▶ Action item:
Filter the listing below down to the lines with the word "agent" and copy those.

▶ Data for analysis:
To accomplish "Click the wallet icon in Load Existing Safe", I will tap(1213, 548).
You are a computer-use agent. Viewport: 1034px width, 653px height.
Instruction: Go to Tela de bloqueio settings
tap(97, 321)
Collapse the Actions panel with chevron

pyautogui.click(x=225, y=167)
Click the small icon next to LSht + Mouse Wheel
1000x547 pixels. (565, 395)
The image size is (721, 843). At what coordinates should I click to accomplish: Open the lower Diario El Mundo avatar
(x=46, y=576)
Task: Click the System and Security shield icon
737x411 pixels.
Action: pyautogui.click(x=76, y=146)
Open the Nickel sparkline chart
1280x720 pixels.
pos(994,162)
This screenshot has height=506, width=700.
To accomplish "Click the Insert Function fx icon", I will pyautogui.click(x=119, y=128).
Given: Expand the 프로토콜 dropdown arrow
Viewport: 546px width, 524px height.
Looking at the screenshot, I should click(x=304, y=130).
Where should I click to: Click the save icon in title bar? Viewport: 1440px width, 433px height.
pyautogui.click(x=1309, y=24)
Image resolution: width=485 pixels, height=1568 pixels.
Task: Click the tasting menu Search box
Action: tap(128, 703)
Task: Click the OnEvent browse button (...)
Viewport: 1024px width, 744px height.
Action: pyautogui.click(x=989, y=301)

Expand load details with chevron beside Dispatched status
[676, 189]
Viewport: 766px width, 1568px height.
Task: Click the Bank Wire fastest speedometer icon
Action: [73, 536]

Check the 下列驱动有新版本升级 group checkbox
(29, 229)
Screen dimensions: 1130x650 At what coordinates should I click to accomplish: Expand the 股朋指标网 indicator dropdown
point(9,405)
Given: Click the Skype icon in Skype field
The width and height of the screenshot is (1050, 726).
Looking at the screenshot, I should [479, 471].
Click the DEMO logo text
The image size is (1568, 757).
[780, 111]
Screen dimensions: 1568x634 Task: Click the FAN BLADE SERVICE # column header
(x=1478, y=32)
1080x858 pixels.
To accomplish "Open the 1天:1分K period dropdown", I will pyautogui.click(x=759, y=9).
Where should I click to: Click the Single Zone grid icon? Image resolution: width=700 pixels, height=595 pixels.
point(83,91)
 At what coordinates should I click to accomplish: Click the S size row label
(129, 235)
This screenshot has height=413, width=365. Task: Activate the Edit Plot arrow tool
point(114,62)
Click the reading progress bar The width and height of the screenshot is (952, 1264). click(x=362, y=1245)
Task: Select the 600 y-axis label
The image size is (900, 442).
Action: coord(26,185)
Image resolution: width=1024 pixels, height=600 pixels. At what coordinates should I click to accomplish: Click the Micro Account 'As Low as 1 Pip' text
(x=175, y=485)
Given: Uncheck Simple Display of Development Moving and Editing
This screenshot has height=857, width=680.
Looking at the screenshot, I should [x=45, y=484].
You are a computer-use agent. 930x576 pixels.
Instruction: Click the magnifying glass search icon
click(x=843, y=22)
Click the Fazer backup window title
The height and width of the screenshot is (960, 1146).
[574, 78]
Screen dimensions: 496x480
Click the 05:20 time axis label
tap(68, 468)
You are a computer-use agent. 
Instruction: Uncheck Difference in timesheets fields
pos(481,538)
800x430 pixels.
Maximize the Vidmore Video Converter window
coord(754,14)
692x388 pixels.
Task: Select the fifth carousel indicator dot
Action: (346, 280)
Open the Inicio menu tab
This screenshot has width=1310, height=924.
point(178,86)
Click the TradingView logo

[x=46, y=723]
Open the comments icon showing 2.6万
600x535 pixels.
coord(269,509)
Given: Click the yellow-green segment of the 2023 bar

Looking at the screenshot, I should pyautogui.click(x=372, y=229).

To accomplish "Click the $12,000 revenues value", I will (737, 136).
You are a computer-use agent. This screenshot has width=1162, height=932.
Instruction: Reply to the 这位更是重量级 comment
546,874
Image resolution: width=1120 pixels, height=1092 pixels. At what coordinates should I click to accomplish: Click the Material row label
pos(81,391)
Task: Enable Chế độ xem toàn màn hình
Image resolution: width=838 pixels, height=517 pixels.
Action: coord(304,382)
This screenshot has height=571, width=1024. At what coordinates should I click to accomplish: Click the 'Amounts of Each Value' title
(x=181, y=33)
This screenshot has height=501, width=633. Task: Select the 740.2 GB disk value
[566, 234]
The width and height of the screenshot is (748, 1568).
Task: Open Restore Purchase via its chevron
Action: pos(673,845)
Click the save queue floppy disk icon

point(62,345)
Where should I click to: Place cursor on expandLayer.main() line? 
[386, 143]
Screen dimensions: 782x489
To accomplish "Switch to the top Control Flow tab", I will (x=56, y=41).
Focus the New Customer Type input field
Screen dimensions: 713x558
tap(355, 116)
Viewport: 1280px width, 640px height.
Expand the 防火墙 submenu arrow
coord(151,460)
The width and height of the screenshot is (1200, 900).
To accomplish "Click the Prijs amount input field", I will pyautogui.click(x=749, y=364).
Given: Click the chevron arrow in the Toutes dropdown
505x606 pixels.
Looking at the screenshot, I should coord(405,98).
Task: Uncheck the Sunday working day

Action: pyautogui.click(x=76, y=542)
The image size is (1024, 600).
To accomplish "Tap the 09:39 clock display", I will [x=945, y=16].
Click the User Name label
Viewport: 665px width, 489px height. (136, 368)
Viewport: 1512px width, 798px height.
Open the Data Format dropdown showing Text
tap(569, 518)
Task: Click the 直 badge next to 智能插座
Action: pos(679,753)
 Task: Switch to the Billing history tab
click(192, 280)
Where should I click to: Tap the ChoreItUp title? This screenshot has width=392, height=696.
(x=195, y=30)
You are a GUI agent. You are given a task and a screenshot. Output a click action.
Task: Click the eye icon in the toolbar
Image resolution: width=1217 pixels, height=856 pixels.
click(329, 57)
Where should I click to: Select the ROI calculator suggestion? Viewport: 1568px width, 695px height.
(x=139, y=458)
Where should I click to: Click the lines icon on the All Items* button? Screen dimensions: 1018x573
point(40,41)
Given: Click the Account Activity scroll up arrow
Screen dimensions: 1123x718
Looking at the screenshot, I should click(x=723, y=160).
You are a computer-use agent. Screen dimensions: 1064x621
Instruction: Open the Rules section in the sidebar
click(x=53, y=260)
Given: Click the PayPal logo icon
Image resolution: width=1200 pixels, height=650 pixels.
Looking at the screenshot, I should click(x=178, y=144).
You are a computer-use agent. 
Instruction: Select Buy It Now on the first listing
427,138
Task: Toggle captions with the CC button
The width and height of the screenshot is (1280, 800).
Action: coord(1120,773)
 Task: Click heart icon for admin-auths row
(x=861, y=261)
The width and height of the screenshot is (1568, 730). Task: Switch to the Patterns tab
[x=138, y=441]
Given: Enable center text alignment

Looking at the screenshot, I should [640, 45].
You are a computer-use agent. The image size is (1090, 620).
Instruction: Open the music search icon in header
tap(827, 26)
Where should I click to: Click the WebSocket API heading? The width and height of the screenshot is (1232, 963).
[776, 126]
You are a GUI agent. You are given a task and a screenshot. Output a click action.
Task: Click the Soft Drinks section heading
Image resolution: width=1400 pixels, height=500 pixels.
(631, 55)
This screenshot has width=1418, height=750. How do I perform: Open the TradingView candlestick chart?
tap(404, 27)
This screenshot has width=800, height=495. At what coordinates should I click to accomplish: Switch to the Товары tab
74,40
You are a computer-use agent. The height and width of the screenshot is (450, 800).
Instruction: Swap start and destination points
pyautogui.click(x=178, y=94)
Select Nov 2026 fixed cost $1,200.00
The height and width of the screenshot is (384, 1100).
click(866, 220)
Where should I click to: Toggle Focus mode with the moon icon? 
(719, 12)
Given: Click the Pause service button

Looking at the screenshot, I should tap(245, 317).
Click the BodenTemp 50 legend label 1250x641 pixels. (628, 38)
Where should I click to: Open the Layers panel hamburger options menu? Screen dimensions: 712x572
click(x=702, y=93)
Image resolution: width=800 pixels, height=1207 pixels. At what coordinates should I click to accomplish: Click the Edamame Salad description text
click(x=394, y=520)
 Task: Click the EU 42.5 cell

▶ Your response:
You are a computer-use agent. Viewport: 1034px width, 653px height.
You are a computer-use agent. 930x576 pixels.
You are a computer-use agent. 
You are a computer-use agent. This screenshot has width=1162, height=932.
You are a GUI agent. You are given a task and a screenshot. Output a click action.
You are a computer-use agent. Screen dimensions: 1064x621
You are a computer-use agent. 
You are a computer-use agent. The image size is (1090, 620).
You are a GUI agent. You are given a task and a screenshot. Output a click action.
You are a computer-use agent. The height and width of the screenshot is (450, 800).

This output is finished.